Ajoutez-y le pédantesque abus de ces autres grands mots décence et
bonnes mœurs, qui donnent un air si important, si supérieur, que nos
jugeurs de comédies seraient désolés de n’avoir pas à les prononcer sur
toutes les pièces de théâtre, et vous connaîtrez à peu-près ce qui
garote le génie, intimide tous les auteurs, et porte un coup mortel à la
vigueur de l’intrigue, sans laquelle il n’y a pourtant que du bel esprit
à la glace, et des comédies de quatre jours.

Enfin, pour dernier mal, tous les états de la société sont parvenus à se
soustraire à la censure dramatique ; on ne pourrait mettre au théâtre les
Plaideurs de Racine, sans entendre aujourd’hui les Dandins
et les Brid’oisons, même des gens plus éclairés, s’écrier qu’il n’y a
plus ni mœurs, ni respect pour les magistrats.

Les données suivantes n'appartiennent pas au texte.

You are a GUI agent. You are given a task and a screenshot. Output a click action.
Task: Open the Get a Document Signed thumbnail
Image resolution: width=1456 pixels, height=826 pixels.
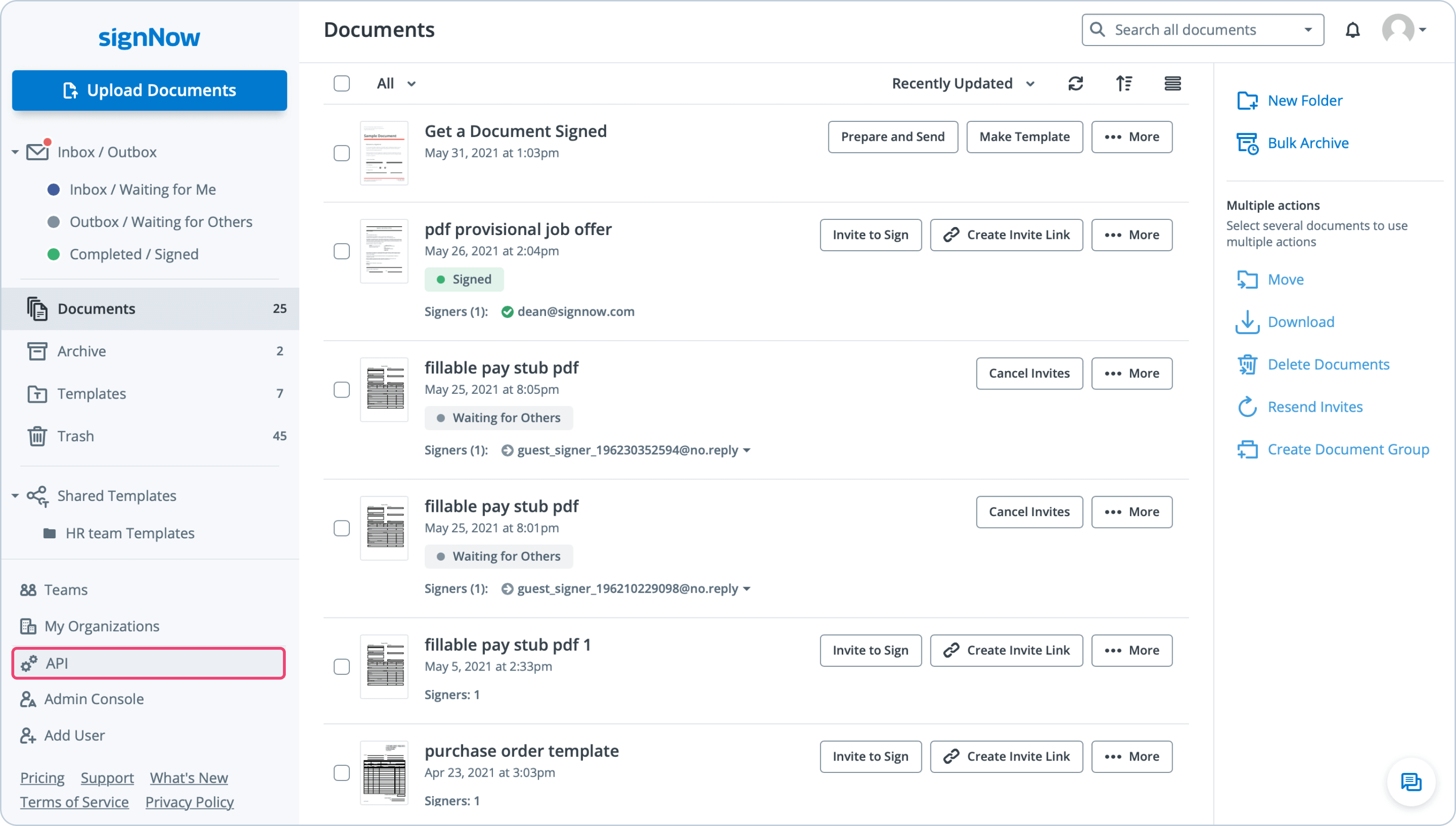tap(384, 153)
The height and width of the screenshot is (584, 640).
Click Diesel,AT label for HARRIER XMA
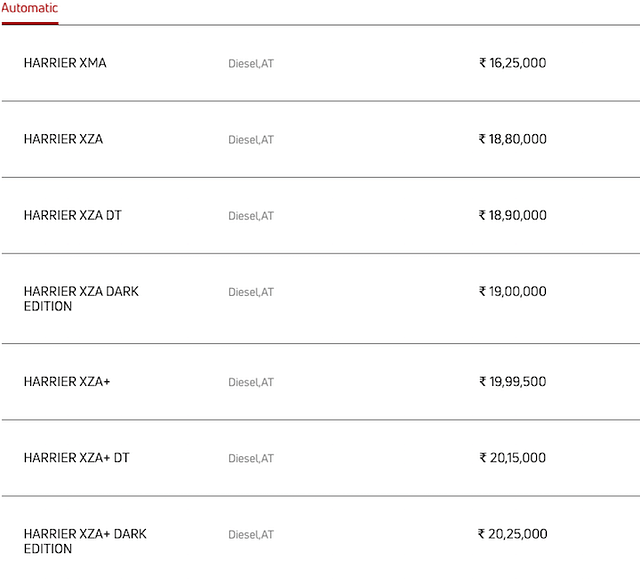(x=251, y=64)
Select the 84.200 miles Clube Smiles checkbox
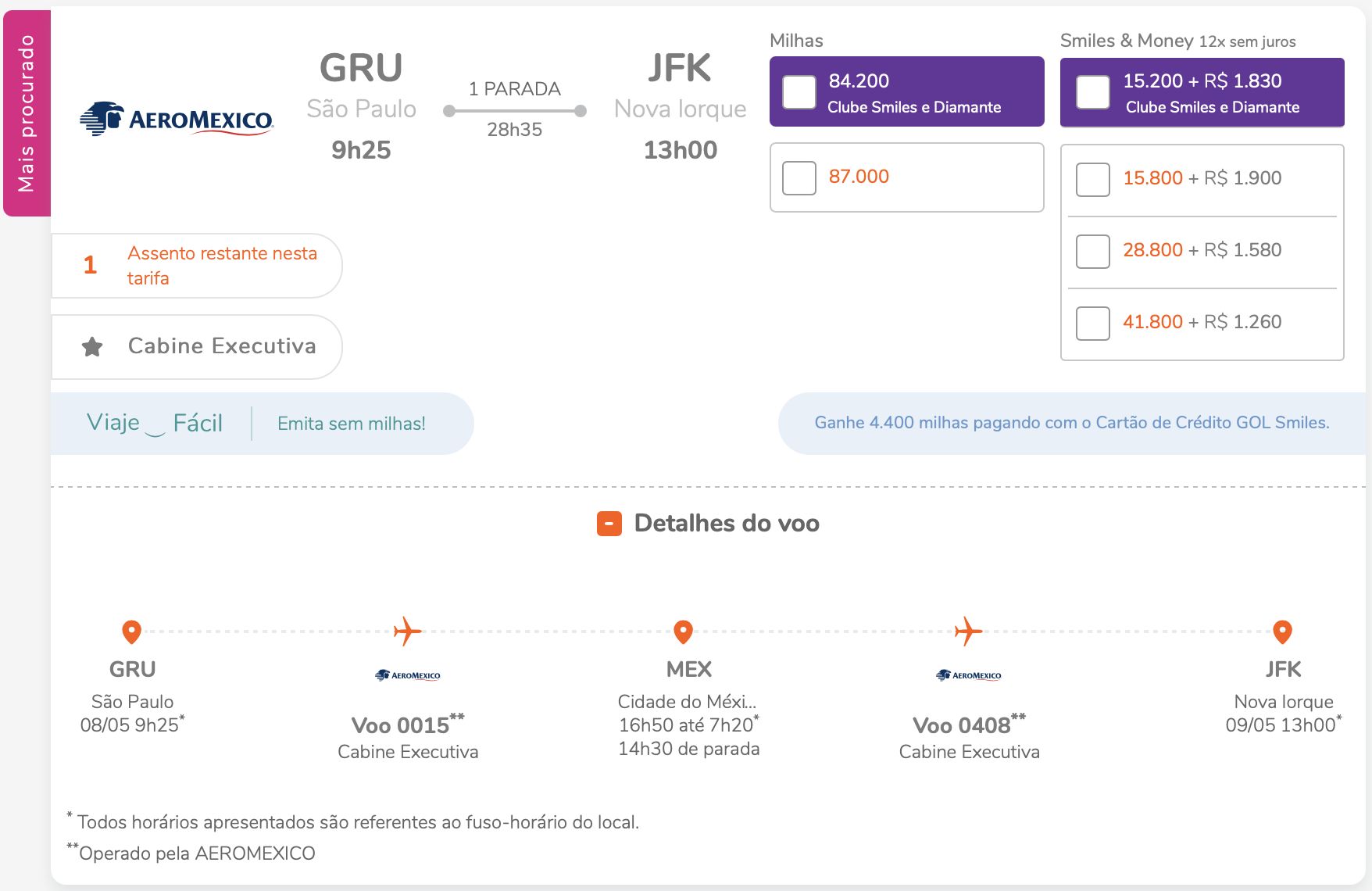Screen dimensions: 1372x891 click(x=799, y=92)
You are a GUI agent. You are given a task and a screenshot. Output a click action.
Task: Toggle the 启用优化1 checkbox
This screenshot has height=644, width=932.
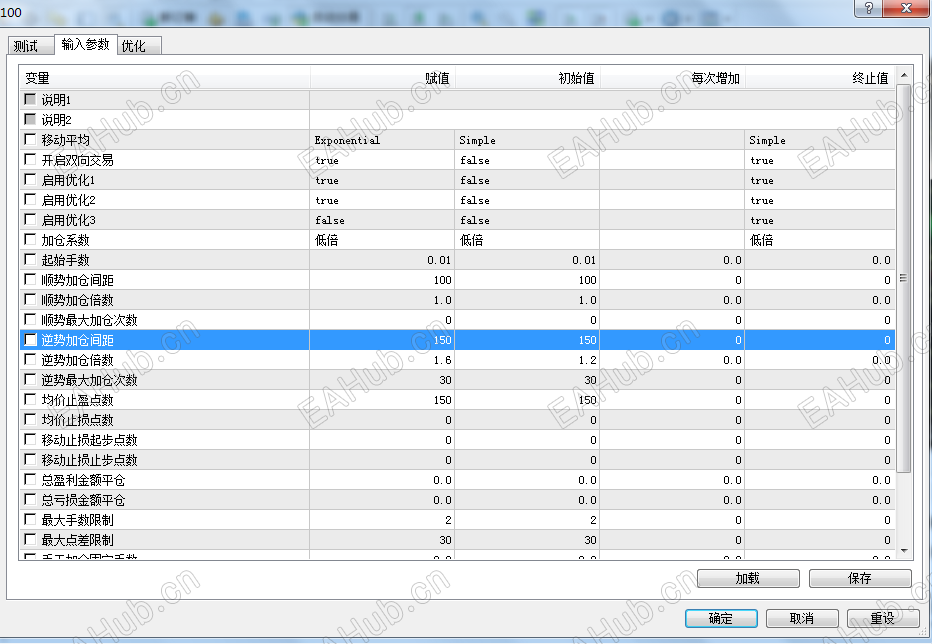[29, 179]
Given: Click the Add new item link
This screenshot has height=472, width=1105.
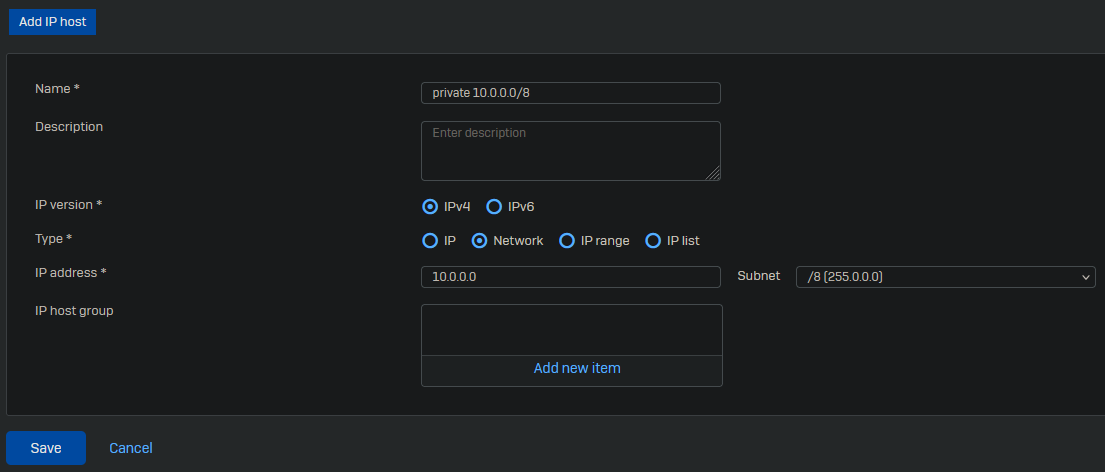Looking at the screenshot, I should pyautogui.click(x=577, y=369).
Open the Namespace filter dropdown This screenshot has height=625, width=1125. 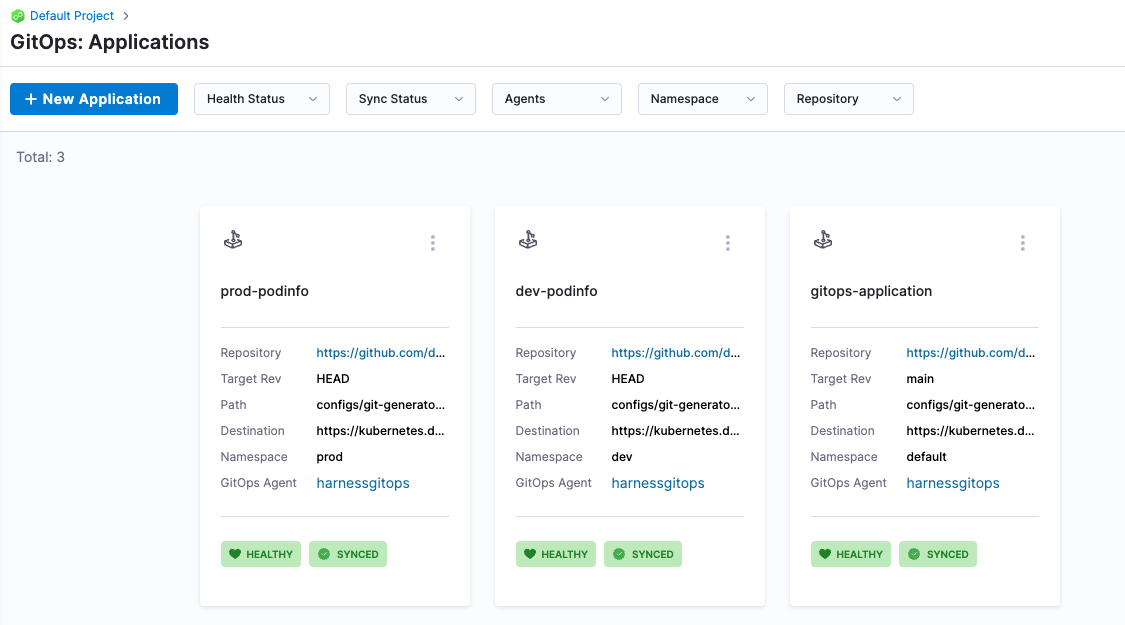[702, 98]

On ne ferait point le Turcaret sans avoir à l’instant sur les bras,
fermes, sous-fermes, traites et gabelles, droits-réunis, tailles,
taillons, le trop-plein, le trop-bu, tous les impositeurs royaux. Il
est vrai qu’aujourd’hui Turcaret n’a plus de modèles. On l’offrirait
sous d’autres traits, l’obstacle resterait le même.